The authors thank Emma Whitty for help with preparing the manuscript.
Contributors All authors contributed to the conception of the work, literature review and interpretation and drafting the manuscript. All authors have given final approval of the version to be published and agree to be accountable for all aspects of the work.
Funding PW is supported by MRC Clinical Training Fellowship (G1002011).
Competing interests None.
Provenance and peer review Commissioned; internally peer reviewed.
↵i Consistent with the reclassification in DSM-5, we have not included OCD and PTSD in this review.

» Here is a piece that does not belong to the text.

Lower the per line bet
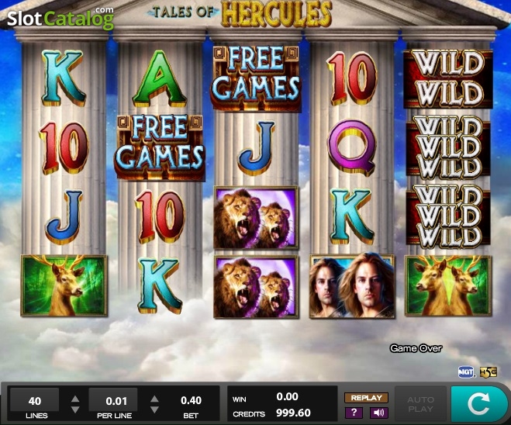Viewport: 511px width, 425px height. [154, 409]
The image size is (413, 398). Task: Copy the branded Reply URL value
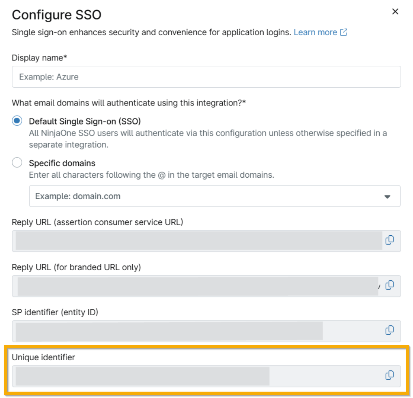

In any event, treatment research for these disorders has, in the main, involved the assessment of disorder-specific treatments11 and clinical recommendations for these two conditions are, therefore, somewhat different from those for disorders under consideration in this paper.12 ,13 We have also not included selective mutism although this has now been classified as an anxiety disorder within DSM-5. There has been little systematic evaluation of treatments beyond uncontrolled case studies and single-participant experiments.14 Two small controlled trials using fluoxetine15 ,16 indicate that it may be of some benefit and more recently, a small randomized controlled pilot study has provided preliminary evidence for the effectiveness of behaviour therapy.17 Consequently as treatment design and evaluation for selective mutism is at such an early stage, and because children with selective mutism have not typically been included in treatments for general anxiety disorders, it is not included within the body of this review.